Problem details
Produce a verbatim copy of the data below that contains no pictures.

(Collected data entries)
* * * *

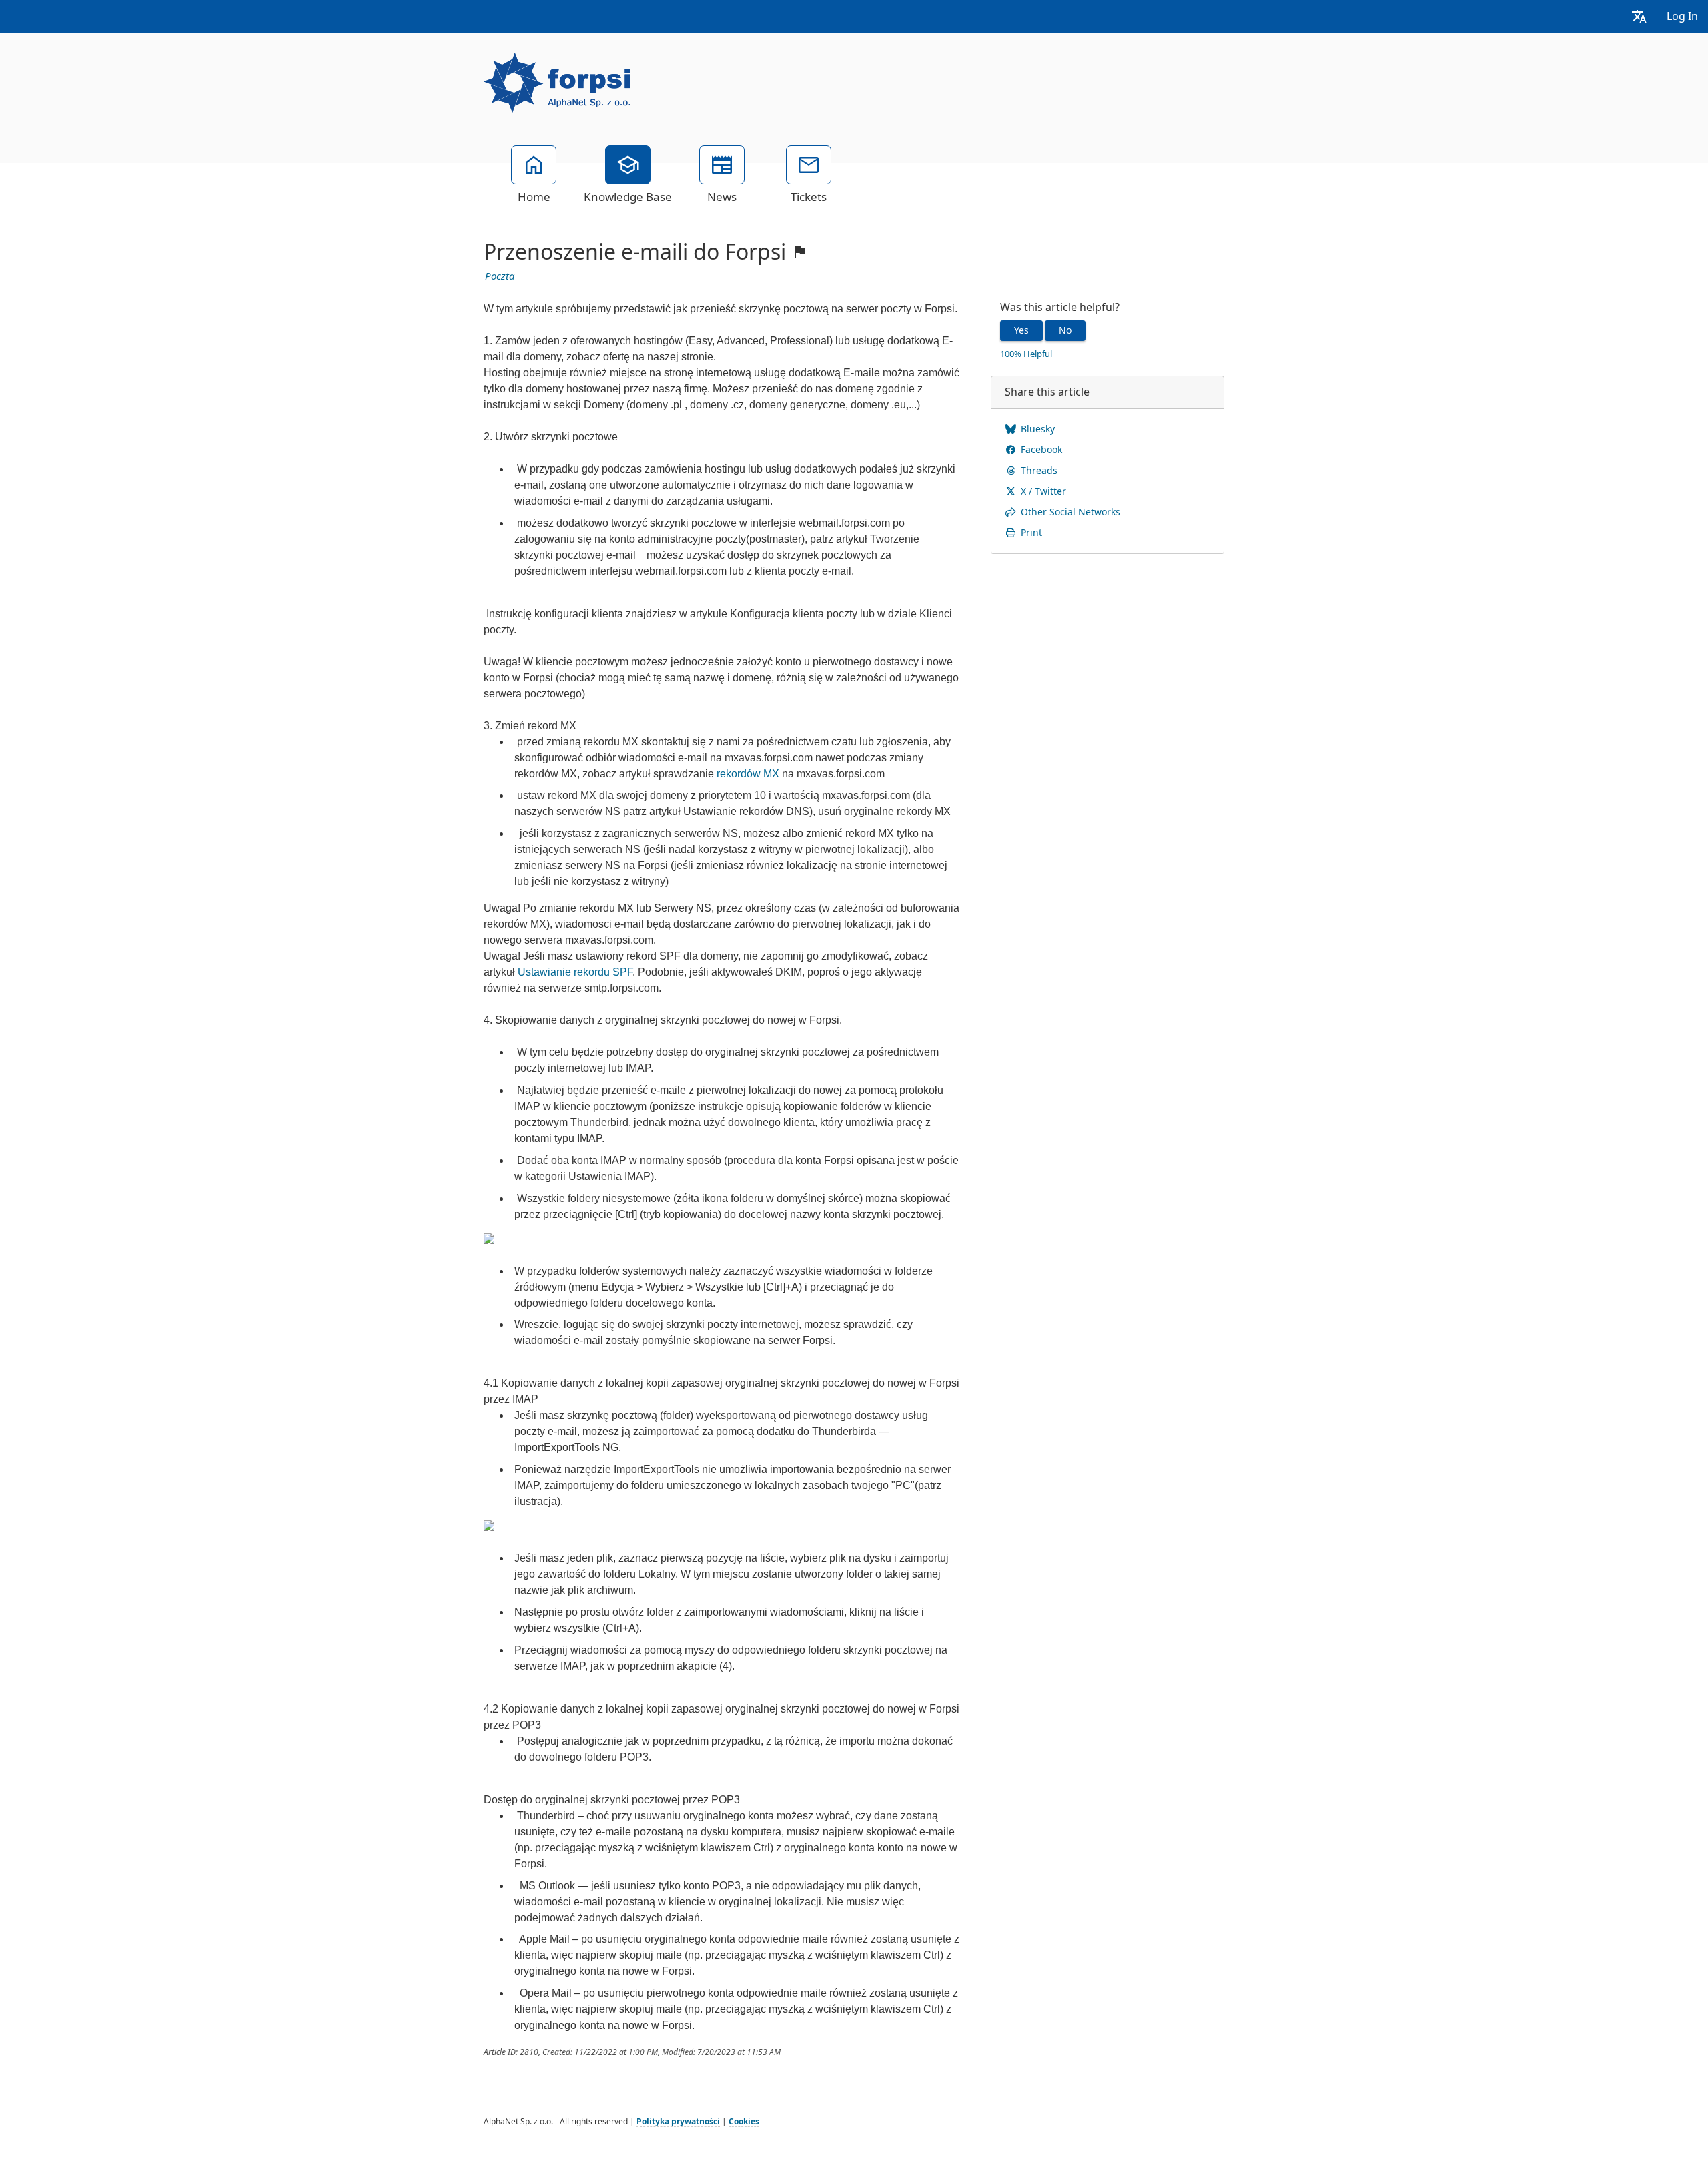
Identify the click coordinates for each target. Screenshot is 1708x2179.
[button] (1639, 16)
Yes (1021, 330)
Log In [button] (1682, 16)
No (1065, 330)
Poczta (500, 276)
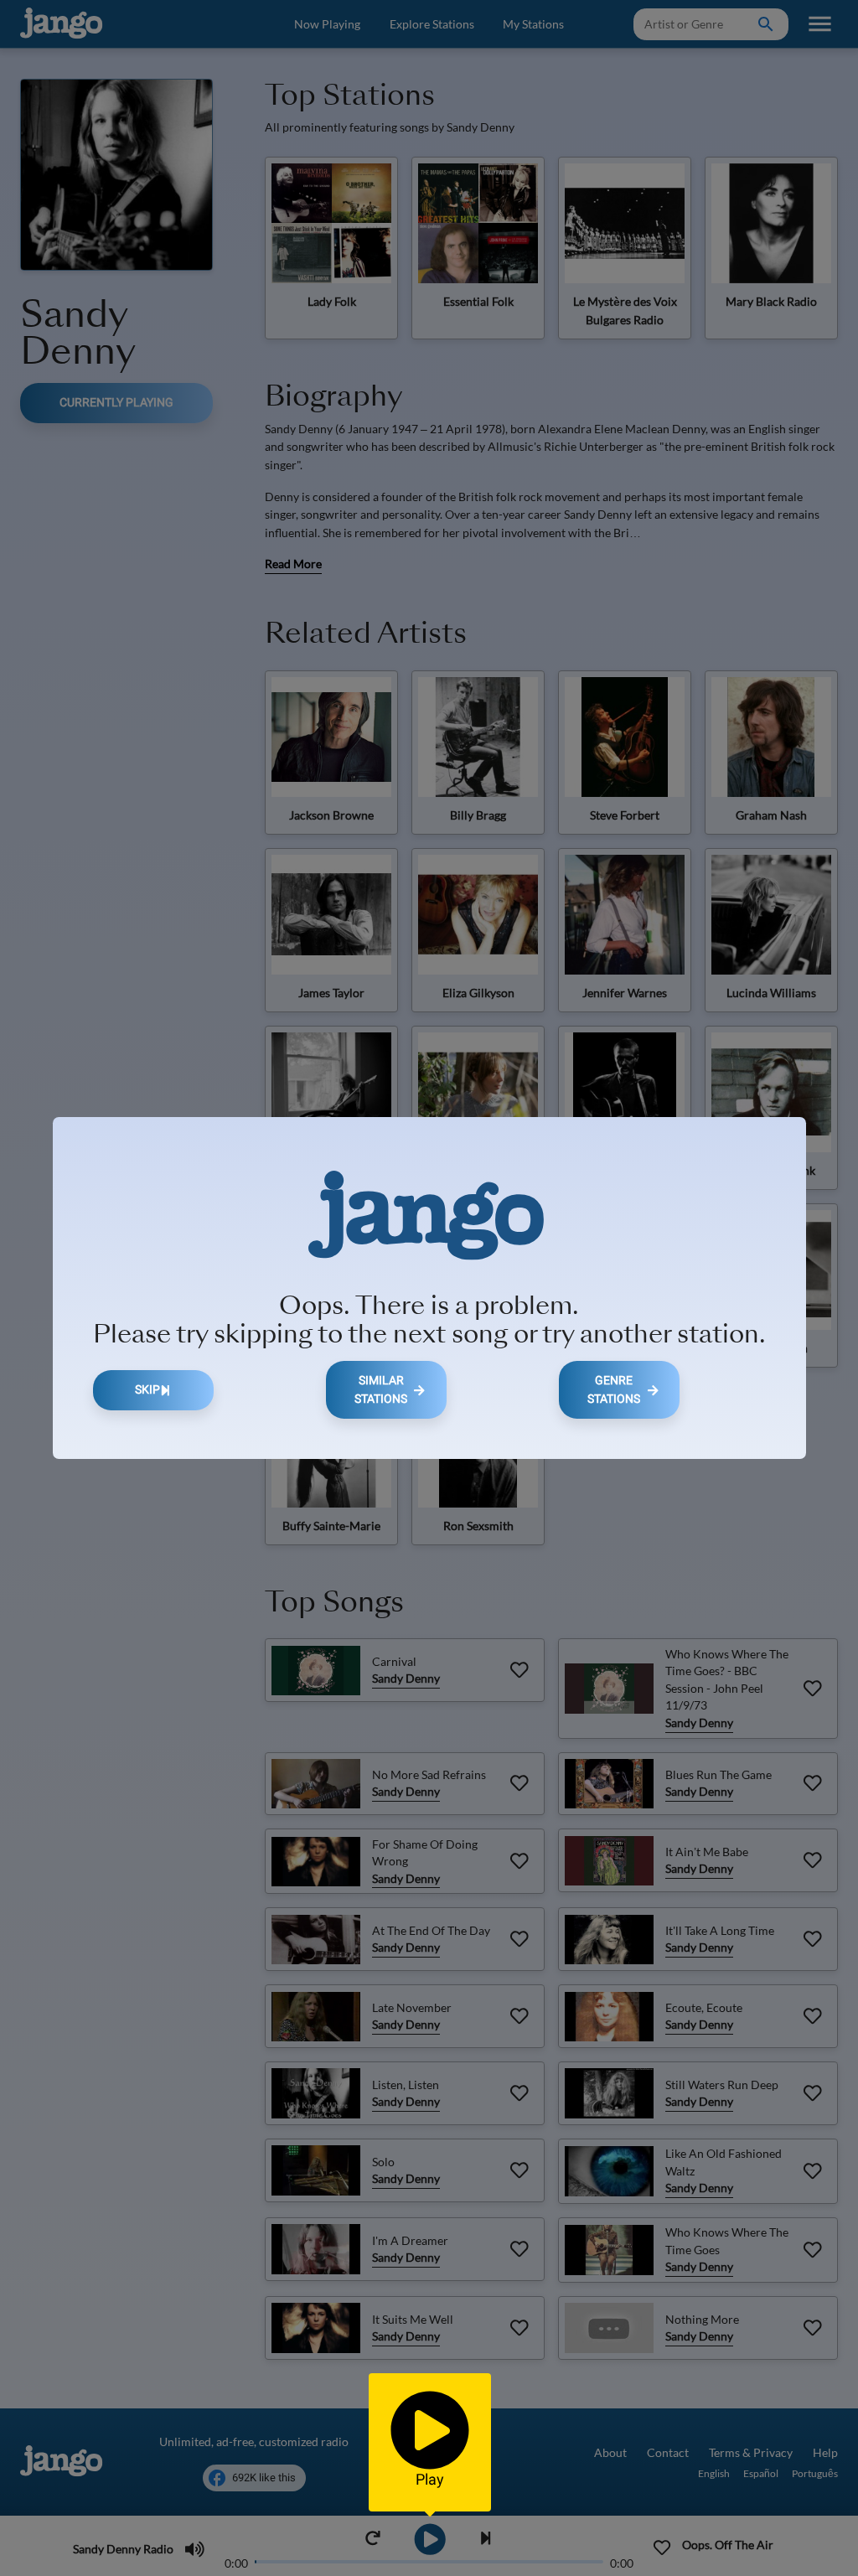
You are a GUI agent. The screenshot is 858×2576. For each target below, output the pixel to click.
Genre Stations (613, 1389)
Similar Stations (380, 1389)
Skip (147, 1390)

* * * *

Answer space
Identify the click coordinates for each target. Screenshot is 1708x2179.
[button] (1639, 16)
Yes (1021, 330)
Log In [button] (1682, 16)
No (1065, 330)
Poczta (500, 276)
You are a GUI agent. The screenshot is 858×2576. For each target below, output the pixel to click.
Genre Stations (613, 1389)
Similar Stations (380, 1389)
Skip (147, 1390)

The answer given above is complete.